Lénine raconté en mode accéléré
A l’Alchimic, à Genève, de courtes vignettes retracent la vie du révolutionnaire. L’auteur et metteur en scène genevois Dominique Ziegler est amoureux de l’histoire, mais moins du théâtre
«C’est intéressant!» A la fin du Rêve de Vladimir, ma voisine de gauche a eu exactement les mots qu’il faut. A l’image de ses pièces consacrées à de grands hommes (Calvin, Rousseau, Jaurès), Dominique Ziegler dresse un portrait soigneusement documenté de Lénine. On apprend ou on retrouve beaucoup de choses sur le fondateur du bolchevisme.

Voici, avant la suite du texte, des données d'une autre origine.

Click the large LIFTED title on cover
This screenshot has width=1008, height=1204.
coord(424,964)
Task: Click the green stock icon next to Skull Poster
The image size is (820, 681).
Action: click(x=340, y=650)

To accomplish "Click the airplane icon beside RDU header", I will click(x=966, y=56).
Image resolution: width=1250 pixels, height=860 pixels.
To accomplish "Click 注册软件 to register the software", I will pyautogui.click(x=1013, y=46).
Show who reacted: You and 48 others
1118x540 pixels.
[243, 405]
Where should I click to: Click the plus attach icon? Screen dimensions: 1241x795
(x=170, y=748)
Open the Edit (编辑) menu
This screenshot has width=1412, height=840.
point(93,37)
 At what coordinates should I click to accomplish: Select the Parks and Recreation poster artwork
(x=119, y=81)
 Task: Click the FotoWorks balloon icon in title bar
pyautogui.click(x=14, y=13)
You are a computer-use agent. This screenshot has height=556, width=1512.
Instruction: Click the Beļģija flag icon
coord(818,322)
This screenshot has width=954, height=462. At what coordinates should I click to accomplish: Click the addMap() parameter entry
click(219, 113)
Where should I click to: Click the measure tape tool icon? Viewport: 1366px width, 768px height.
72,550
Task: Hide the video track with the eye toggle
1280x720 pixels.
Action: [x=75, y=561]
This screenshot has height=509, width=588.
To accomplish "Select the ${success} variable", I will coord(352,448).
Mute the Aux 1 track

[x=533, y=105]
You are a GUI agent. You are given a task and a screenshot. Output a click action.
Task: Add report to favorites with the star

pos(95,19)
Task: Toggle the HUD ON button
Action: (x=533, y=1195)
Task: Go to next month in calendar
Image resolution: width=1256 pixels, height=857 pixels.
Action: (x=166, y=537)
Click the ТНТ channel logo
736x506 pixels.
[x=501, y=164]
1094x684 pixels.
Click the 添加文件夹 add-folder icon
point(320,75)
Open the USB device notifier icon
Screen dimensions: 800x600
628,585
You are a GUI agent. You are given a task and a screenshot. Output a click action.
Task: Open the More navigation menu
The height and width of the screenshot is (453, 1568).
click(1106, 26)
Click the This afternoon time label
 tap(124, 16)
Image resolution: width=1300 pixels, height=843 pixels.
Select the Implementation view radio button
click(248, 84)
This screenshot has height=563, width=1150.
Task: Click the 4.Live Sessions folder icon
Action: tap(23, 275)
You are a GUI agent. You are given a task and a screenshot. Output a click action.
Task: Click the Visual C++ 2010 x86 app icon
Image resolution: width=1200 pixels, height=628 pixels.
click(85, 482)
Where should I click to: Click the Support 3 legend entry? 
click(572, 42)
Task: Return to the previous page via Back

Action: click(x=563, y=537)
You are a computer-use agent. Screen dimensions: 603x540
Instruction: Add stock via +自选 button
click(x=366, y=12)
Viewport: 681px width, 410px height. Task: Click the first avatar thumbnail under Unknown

Mais, contrairement à sa proposition trépidante et insolente consacrée à Jean-Jacques Rousseau, le Genevois livre ici un biopic bien trop sage sur le plan formel pour ravir totalement les amoureux du théâtre. Dans cette fresque, les acteurs apparaissent et disparaissent de manière éclair, au service de courtes vignettes historiques qui, de Saint-Pétersbourg – ou plutôt Petrograd – à Genève, retracent l’aventure révolutionnaire. Une systématique étonnamment alignée pour retracer la vie d’un homme sorti du rang.
Lénine sous toutes les coutures
Lénine adolescent remuant. Lénine étudiant en droit. Lénine avocat qui défend des paysans à Samara. Lénine qui découvre Le Capital de Marx et décrète que l’avenir appartient aux ouvriers. Lénine qui, avec sa femme, la camarade Kroupskaïa, aligne résidence surveillée et périodes d’exil en Europe pour échapper à la police secrète du tsar. Lénine qui travaille à la fondation du Parti ouvrier social-démocrate russe et ne croit qu’en cette force ouvrière, avant-garde déterminée «qui ne se perd pas en vaines discussions». Lénine, père du bolchevisme, qui condamne les mencheviks, trop modérés à son goût. Lénine qui lance depuis l’Europe l’Iskra, L’Etincelle, le journal qui allume la contestation. Puis publie le manifeste Que faire?, véritable stratégie de combat.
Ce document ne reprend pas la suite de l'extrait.